Prompt A >> In the squash championship text, which team did New Zealand beat in the third place play-off?

Text passage >>
- Location: Perth, Australia
- Date: October 31 - November 04, 1983

Results
- Champions: Australia
- Runners-up: England
- Third place: New Zealand

= 1983 Women's World Team Squash Championships =

Squash event

The 1983 Women's World Team Squash Championships were held in Perth, Australia and took place from October 31 until November 4, 1983. The home team became champions, defeating England 2-1 in the final, where the finalists, outcome and the final score were identical to the previous edition's.

New Zealand defeated Ireland in the third place play-off.

The data >>
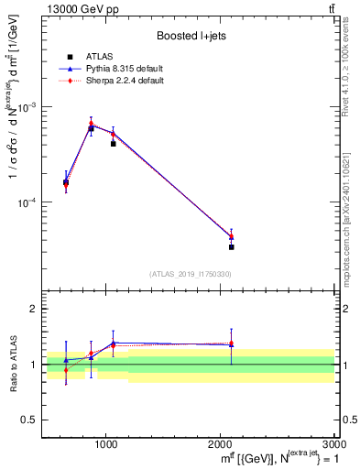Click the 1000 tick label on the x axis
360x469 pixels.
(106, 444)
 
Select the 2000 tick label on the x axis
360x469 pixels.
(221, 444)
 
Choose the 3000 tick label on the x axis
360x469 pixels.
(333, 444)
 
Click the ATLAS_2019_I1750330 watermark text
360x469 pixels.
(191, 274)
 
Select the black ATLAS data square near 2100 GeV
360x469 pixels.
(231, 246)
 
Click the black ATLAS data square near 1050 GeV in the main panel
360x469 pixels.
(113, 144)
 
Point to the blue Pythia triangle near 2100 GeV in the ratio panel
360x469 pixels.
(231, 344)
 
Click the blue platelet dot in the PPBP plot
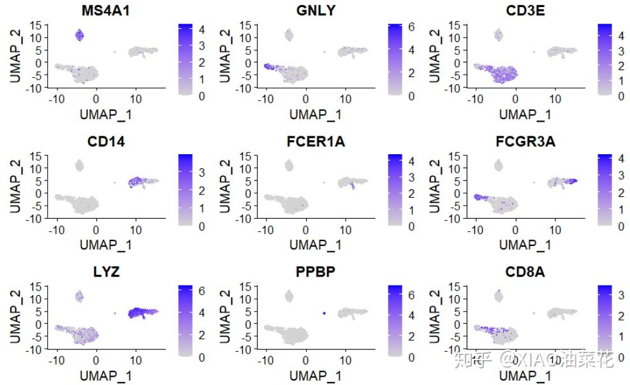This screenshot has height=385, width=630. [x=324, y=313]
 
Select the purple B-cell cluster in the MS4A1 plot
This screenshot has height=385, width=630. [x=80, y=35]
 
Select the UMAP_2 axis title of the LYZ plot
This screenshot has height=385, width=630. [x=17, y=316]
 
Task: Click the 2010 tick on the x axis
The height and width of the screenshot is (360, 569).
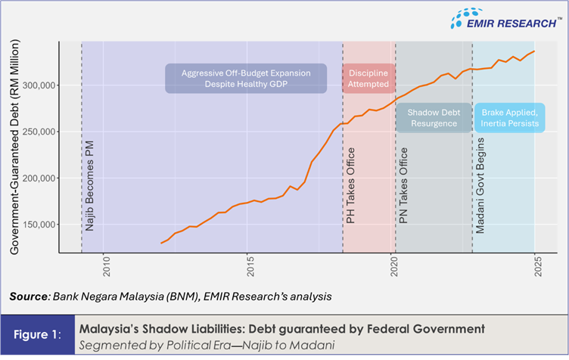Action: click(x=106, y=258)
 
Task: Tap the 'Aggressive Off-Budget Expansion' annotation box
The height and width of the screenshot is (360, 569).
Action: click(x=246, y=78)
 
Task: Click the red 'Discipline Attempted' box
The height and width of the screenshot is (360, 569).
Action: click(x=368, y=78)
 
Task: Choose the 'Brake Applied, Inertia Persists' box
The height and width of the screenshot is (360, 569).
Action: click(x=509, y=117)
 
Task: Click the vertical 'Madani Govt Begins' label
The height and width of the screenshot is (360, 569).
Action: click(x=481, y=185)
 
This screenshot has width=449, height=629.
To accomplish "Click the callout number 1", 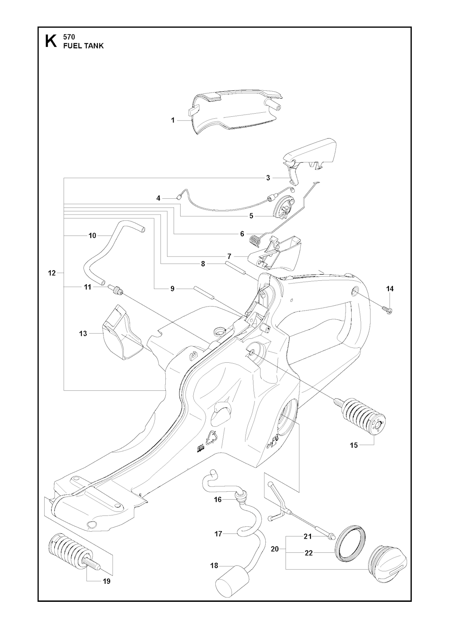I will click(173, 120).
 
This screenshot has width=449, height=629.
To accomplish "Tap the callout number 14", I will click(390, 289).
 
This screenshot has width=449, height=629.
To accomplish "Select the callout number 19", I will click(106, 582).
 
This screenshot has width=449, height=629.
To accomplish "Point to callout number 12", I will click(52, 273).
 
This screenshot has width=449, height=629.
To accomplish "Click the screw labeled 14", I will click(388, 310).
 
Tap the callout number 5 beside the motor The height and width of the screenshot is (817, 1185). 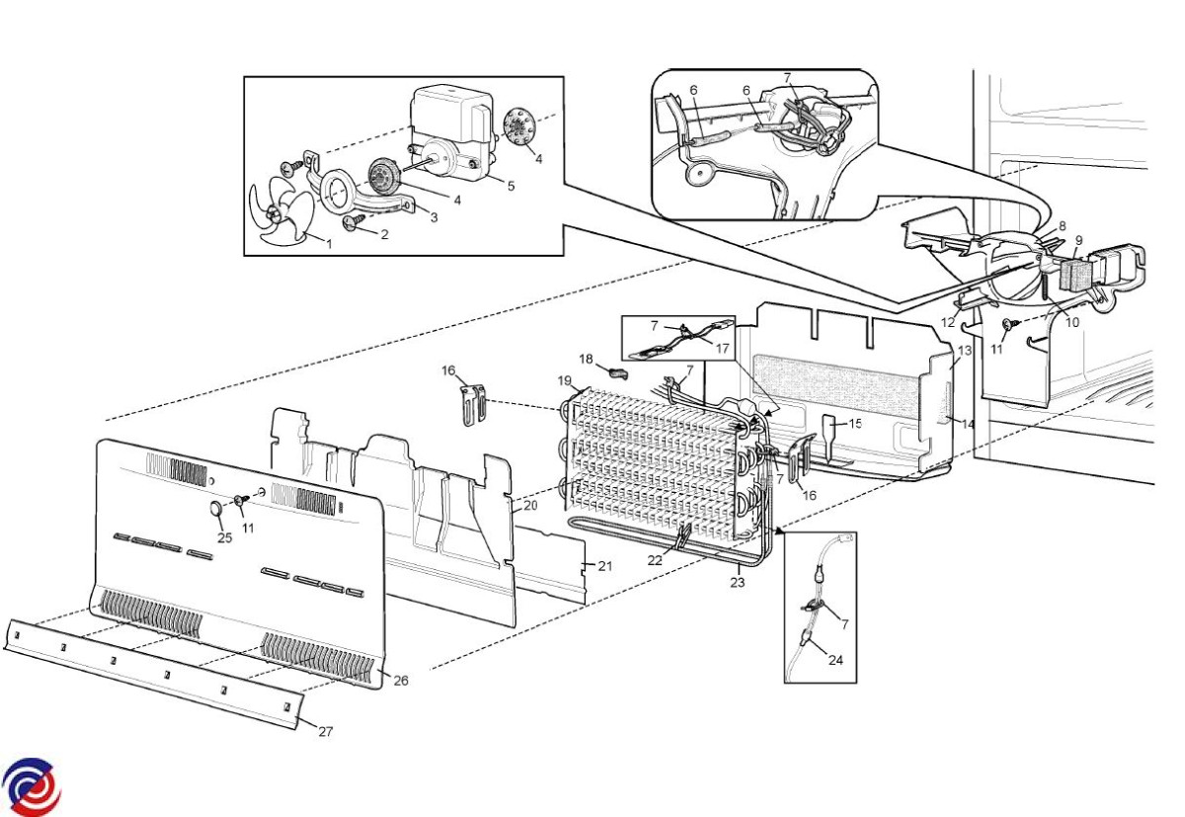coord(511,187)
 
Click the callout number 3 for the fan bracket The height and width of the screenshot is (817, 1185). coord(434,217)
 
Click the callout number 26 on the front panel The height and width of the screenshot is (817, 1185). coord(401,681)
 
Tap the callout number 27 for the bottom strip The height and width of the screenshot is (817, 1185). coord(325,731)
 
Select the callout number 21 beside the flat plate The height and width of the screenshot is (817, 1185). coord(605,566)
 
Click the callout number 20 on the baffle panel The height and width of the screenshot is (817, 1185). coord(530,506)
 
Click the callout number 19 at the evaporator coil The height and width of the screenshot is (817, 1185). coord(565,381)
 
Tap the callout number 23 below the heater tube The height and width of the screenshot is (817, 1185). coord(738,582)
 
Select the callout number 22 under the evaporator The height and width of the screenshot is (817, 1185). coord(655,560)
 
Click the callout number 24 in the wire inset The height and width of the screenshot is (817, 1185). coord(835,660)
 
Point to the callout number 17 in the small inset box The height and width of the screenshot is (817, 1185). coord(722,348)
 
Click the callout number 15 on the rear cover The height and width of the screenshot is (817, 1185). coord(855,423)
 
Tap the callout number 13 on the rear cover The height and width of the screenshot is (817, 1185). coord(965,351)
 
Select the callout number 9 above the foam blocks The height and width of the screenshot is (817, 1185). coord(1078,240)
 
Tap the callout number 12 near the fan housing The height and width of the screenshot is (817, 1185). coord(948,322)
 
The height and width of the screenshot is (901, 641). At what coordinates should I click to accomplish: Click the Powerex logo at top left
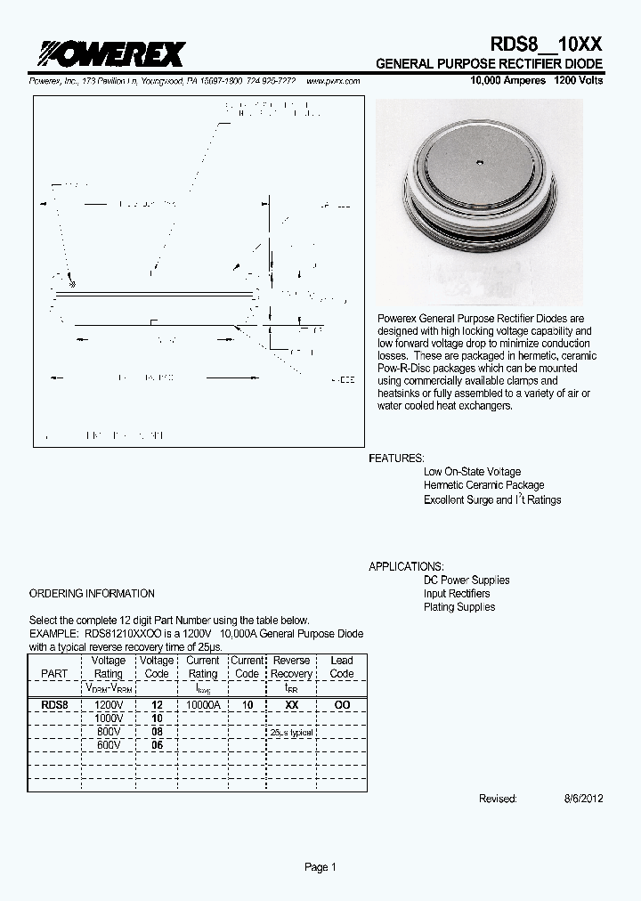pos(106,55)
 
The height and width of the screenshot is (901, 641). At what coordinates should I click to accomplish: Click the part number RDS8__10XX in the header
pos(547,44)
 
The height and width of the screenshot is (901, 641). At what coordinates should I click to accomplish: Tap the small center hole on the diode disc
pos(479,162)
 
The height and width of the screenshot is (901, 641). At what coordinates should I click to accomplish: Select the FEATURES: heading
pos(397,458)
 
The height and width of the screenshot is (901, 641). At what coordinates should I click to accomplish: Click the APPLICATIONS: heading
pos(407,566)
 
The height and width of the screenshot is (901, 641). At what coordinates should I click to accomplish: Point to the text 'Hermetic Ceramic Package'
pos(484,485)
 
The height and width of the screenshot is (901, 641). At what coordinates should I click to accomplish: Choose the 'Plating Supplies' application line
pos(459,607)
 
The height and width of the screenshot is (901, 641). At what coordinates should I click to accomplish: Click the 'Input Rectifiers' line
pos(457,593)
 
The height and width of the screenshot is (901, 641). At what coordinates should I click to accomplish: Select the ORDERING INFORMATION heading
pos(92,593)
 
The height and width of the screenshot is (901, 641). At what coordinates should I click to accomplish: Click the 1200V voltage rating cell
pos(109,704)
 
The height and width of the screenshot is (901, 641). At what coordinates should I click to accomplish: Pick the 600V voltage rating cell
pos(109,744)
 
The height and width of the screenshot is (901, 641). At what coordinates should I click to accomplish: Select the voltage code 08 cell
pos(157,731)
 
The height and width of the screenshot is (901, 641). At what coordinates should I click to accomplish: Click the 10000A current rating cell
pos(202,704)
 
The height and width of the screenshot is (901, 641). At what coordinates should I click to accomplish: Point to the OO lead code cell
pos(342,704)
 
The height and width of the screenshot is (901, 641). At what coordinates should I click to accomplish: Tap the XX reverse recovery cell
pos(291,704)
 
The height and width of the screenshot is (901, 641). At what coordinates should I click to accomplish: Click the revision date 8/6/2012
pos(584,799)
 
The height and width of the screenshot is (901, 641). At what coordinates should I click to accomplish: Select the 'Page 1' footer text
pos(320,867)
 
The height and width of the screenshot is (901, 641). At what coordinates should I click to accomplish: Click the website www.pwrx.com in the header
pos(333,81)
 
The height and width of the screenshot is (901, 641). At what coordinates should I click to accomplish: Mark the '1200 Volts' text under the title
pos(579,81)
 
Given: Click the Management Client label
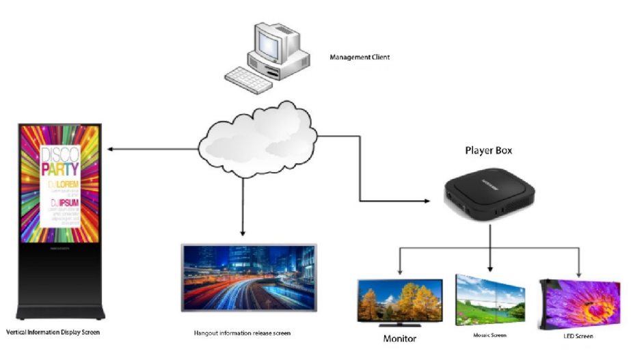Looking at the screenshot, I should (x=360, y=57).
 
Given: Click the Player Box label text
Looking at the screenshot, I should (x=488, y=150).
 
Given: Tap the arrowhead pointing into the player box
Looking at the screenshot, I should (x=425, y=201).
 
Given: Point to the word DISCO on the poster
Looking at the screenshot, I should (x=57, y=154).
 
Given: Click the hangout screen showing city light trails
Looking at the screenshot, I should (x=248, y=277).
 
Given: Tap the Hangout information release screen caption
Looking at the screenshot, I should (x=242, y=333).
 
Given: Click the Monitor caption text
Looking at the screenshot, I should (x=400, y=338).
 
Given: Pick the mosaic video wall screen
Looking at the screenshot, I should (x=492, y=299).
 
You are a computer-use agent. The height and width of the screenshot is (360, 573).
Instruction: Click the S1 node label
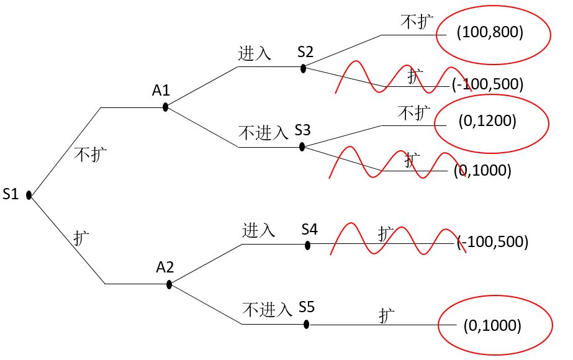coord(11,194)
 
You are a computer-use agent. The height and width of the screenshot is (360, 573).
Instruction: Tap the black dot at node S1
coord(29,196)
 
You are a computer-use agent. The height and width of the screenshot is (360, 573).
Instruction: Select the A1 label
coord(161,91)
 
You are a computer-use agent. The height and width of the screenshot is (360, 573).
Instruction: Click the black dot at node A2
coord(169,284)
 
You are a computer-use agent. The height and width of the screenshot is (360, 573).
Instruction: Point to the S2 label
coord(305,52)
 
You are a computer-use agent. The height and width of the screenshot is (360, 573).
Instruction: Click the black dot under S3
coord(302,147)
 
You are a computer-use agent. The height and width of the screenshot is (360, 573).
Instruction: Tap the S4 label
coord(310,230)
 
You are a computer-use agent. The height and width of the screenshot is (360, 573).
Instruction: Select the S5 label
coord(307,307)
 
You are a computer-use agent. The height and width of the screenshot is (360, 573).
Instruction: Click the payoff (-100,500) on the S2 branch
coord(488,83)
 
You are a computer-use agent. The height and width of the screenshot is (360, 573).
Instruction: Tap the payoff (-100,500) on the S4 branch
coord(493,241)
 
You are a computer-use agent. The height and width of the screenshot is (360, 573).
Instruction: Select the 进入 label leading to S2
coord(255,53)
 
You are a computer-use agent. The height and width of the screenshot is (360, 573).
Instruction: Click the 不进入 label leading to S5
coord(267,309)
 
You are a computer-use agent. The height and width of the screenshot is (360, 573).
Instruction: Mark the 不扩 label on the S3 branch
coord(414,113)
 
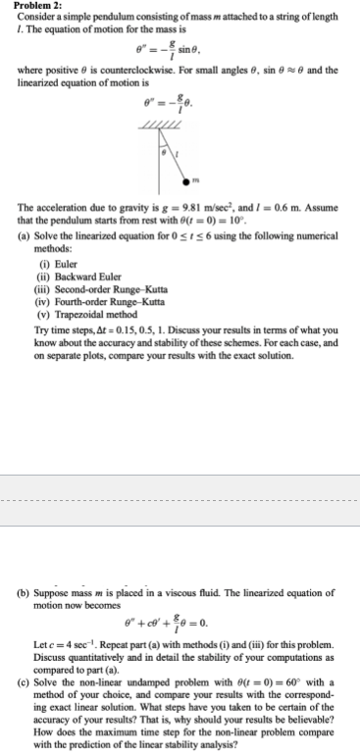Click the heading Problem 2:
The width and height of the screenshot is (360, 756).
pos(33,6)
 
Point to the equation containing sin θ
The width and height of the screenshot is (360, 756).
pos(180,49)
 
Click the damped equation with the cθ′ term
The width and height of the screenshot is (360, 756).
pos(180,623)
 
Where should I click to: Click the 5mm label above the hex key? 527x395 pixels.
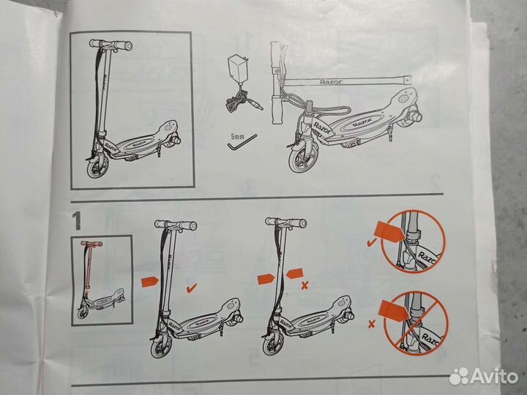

Prompt B >> Copy out every line of the records, from the start of the records down to the line containing "This screenshot has height=385, width=630. [x=324, y=313]", including that line. Leave the pictures out.

Correct result A >> Ireland

Correct result B >>
Click the 1000 tick label on the x axis
360x469 pixels.
(106, 444)
 
Select the 2000 tick label on the x axis
360x469 pixels.
(221, 444)
 
Choose the 3000 tick label on the x axis
360x469 pixels.
(333, 444)
 
Click the ATLAS_2019_I1750330 watermark text
360x469 pixels.
(191, 274)
 
Select the black ATLAS data square near 2100 GeV
360x469 pixels.
(231, 246)
 
Click the black ATLAS data square near 1050 GeV in the main panel
360x469 pixels.
(113, 144)
 
Point to the blue Pythia triangle near 2100 GeV in the ratio panel
360x469 pixels.
(231, 344)
 
Click the blue platelet dot in the PPBP plot
This screenshot has height=385, width=630. [x=324, y=313]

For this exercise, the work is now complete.